Stocks wavered Friday, as investors digested comments from Federal Reserve Chair Jerome Powell signaling future interest-rate increases and continued to monitor the wave of corporate earnings.
Futures for the Dow Jones Industrial Average were down 30 points, or 0.1%, after the index fell 368 points on Friday to close at 34,792. S&P 500 futures signaled a start 0.1% into the red with the tech-focused Nasdaq poised to slip 0.1%. The S&P 500 and Nasdaq ended down 1.5% and 2.1% on Thursday, respectively.
Overseas, the pan-European Stoxx 600 fell 0.8% and Tokyo’s Nikkei 225 retreated 1.6%.
The prospect of many interest-rate increases from the Federal Reserve this year and next and a reduction in the central bank’s bondholdings remains a key pressure for stocks, as the Fed readies to fight historically high inflation with tighter monetary policy.

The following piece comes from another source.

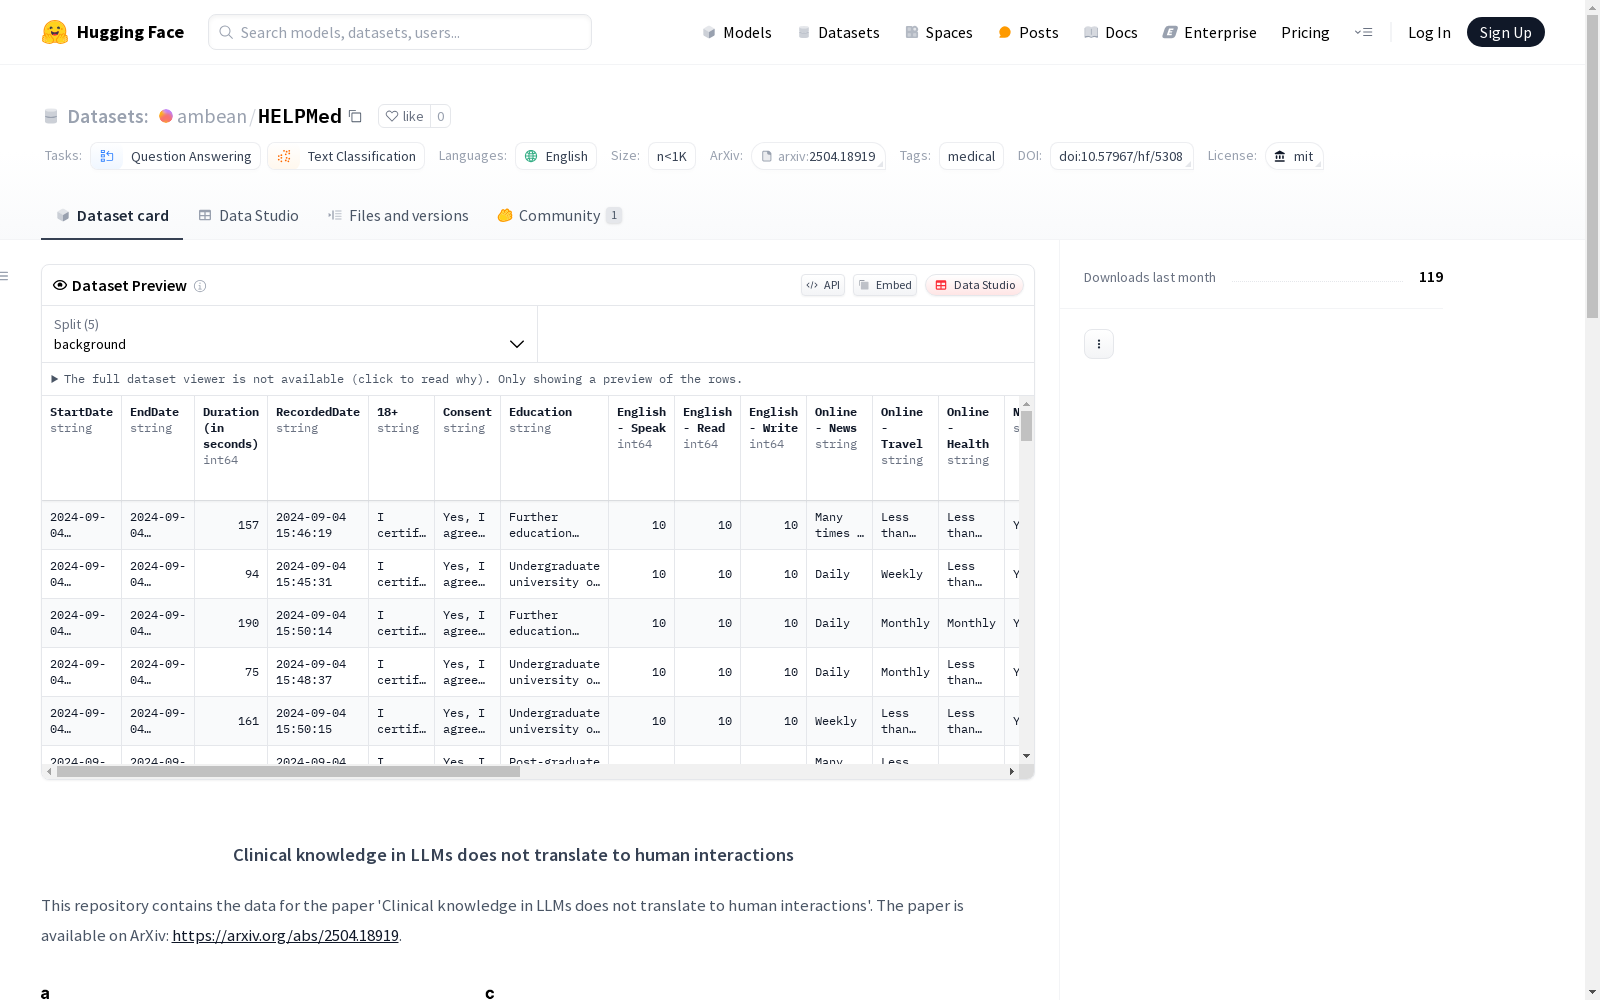1600x1000 pixels.
Task: Click the Dataset Preview info icon
Action: tap(200, 286)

Remarks from Powell late Thursday indicated that the Fed would likely raise interest rates by a sizable half-point in May.
“With the Fed’s May [Federal Open Market Committee meeting] communications blackout set to start tomorrow, Powell stayed true to the recent Fed line, saying many FOMC participants favored one or more +50 basis-point moves, noting that it would be appropriate to move relatively quickly, and that he wanted to get policy rates to neutral,” said Jim Reid, a strategist at Deutsche Bank.
These comments helped weigh on stocks Thursday and saw bond yields climb higher, to new multiyear highs. The yield on the benchmark 10-year U.S. Treasury note climbed above 2.94% on Friday.